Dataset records
=== Section Start ===

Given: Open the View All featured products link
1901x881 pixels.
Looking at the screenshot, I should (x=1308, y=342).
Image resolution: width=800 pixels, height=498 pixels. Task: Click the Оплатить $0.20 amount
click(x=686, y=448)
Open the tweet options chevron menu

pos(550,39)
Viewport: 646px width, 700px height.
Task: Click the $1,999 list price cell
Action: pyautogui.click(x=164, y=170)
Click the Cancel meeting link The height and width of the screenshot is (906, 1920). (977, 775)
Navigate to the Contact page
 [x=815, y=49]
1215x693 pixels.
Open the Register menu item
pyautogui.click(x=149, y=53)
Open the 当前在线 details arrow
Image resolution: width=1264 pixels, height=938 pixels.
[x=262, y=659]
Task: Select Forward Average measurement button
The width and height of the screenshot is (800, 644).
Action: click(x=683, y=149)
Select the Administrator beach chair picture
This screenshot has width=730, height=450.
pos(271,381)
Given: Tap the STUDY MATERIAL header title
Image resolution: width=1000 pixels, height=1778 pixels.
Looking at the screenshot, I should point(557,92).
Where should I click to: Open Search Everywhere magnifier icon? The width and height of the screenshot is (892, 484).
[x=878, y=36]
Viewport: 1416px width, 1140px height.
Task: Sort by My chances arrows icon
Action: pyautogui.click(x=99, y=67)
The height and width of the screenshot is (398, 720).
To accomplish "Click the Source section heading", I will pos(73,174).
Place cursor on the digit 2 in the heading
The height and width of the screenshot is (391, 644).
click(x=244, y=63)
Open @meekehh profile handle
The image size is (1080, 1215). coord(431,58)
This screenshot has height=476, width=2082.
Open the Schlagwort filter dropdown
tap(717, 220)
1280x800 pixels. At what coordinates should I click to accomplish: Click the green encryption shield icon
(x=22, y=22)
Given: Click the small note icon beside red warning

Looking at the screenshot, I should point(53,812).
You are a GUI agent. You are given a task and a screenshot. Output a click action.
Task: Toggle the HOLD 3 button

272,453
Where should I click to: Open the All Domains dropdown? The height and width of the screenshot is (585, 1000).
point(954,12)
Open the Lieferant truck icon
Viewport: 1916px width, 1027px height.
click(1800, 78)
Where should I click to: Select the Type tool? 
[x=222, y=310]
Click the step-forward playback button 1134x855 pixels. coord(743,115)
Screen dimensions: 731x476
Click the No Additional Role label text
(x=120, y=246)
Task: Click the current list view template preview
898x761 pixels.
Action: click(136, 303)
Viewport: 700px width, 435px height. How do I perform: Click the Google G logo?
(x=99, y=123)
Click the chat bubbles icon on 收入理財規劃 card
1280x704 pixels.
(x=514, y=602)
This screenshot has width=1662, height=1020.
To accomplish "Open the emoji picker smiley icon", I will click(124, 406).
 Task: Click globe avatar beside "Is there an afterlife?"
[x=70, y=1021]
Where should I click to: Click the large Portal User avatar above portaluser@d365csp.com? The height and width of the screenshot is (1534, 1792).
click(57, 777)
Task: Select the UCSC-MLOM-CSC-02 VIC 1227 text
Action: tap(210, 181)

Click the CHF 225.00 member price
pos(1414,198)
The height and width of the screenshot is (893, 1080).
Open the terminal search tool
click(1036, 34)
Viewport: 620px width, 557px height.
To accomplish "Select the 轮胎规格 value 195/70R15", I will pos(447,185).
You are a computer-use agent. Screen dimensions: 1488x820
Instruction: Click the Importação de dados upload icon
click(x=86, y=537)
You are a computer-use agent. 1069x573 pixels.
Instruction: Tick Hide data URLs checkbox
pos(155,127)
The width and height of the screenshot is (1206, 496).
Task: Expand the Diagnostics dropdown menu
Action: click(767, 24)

=== Section End ===

Lines with "dimensions": find them in the data and copy each one.

Solution for this exercise>
Screen dimensions: 731x476
You are a computer-use agent. Screen dimensions: 1488x820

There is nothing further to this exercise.